What is needed is an exact transcription of every record below.

========================

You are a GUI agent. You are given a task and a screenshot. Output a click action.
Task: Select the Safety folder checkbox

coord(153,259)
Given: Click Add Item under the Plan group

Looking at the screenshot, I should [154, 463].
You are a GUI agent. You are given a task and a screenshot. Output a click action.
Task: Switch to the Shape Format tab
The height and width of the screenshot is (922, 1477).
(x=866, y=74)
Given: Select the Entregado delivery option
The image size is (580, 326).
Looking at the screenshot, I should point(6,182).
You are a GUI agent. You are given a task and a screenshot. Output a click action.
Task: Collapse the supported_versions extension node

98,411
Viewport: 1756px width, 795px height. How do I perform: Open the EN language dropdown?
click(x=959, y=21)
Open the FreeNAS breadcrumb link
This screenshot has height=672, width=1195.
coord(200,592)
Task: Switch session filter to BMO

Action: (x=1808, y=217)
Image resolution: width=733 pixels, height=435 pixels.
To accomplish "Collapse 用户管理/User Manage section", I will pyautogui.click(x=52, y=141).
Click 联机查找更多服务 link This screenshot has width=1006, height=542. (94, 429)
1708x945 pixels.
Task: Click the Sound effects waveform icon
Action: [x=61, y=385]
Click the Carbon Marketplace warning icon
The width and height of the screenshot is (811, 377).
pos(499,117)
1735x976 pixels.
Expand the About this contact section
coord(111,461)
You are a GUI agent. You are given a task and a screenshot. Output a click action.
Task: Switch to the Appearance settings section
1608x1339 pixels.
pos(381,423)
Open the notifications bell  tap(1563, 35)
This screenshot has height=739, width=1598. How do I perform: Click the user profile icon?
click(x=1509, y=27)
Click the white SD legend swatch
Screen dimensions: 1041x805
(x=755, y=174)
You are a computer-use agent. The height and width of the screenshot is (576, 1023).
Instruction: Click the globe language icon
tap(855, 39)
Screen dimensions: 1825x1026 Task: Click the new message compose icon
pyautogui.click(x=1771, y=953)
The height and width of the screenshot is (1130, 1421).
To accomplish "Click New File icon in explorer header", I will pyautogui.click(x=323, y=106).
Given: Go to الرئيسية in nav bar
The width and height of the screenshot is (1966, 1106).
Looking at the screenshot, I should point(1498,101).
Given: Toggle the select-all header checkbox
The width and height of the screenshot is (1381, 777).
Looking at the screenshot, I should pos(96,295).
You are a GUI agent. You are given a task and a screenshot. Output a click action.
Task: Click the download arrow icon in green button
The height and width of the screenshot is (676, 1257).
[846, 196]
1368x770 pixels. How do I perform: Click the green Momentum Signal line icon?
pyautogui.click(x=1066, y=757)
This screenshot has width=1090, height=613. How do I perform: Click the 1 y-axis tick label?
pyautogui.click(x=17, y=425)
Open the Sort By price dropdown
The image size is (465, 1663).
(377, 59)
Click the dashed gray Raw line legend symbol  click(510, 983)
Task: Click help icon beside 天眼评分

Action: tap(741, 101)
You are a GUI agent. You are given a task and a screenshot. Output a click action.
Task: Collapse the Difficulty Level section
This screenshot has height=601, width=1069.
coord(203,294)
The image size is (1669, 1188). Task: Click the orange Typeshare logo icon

========================

**Exercise result:**
You are a GUI agent. You are given a task and a screenshot. Output a click action.
Task: Select the Safety folder checkbox

coord(153,259)
Given: Click Add Item under the Plan group

Looking at the screenshot, I should [154, 463].
You are a GUI agent. You are given a task and a screenshot. Output a click action.
Task: Switch to the Shape Format tab
The height and width of the screenshot is (922, 1477).
(x=866, y=74)
Given: Select the Entregado delivery option
The image size is (580, 326).
Looking at the screenshot, I should point(6,182).
You are a GUI agent. You are given a task and a screenshot. Output a click action.
Task: Collapse the supported_versions extension node

98,411
Viewport: 1756px width, 795px height. How do I perform: Open the EN language dropdown?
click(x=959, y=21)
Open the FreeNAS breadcrumb link
This screenshot has height=672, width=1195.
coord(200,592)
Task: Switch session filter to BMO

Action: (x=1808, y=217)
Image resolution: width=733 pixels, height=435 pixels.
To accomplish "Collapse 用户管理/User Manage section", I will pyautogui.click(x=52, y=141).
Click 联机查找更多服务 link This screenshot has width=1006, height=542. (94, 429)
1708x945 pixels.
Task: Click the Sound effects waveform icon
Action: [x=61, y=385]
Click the Carbon Marketplace warning icon
The width and height of the screenshot is (811, 377).
pos(499,117)
1735x976 pixels.
Expand the About this contact section
coord(111,461)
You are a GUI agent. You are given a task and a screenshot. Output a click action.
Task: Switch to the Appearance settings section
1608x1339 pixels.
pos(381,423)
Open the notifications bell  tap(1563, 35)
This screenshot has height=739, width=1598. How do I perform: Click the user profile icon?
click(x=1509, y=27)
Click the white SD legend swatch
Screen dimensions: 1041x805
(x=755, y=174)
You are a computer-use agent. The height and width of the screenshot is (576, 1023).
Instruction: Click the globe language icon
tap(855, 39)
Screen dimensions: 1825x1026 Task: Click the new message compose icon
pyautogui.click(x=1771, y=953)
The height and width of the screenshot is (1130, 1421).
To accomplish "Click New File icon in explorer header", I will pyautogui.click(x=323, y=106).
Given: Go to الرئيسية in nav bar
The width and height of the screenshot is (1966, 1106).
Looking at the screenshot, I should point(1498,101).
Given: Toggle the select-all header checkbox
The width and height of the screenshot is (1381, 777).
Looking at the screenshot, I should pos(96,295).
You are a GUI agent. You are given a task and a screenshot. Output a click action.
Task: Click the download arrow icon in green button
The height and width of the screenshot is (676, 1257).
[846, 196]
1368x770 pixels. How do I perform: Click the green Momentum Signal line icon?
pyautogui.click(x=1066, y=757)
This screenshot has width=1090, height=613. How do I perform: Click the 1 y-axis tick label?
pyautogui.click(x=17, y=425)
Open the Sort By price dropdown
The image size is (465, 1663).
(377, 59)
Click the dashed gray Raw line legend symbol  click(510, 983)
Task: Click help icon beside 天眼评分

Action: tap(741, 101)
You are a GUI agent. You are given a task and a screenshot. Output a click action.
Task: Collapse the Difficulty Level section
This screenshot has height=601, width=1069.
coord(203,294)
The image size is (1669, 1188). Task: Click the orange Typeshare logo icon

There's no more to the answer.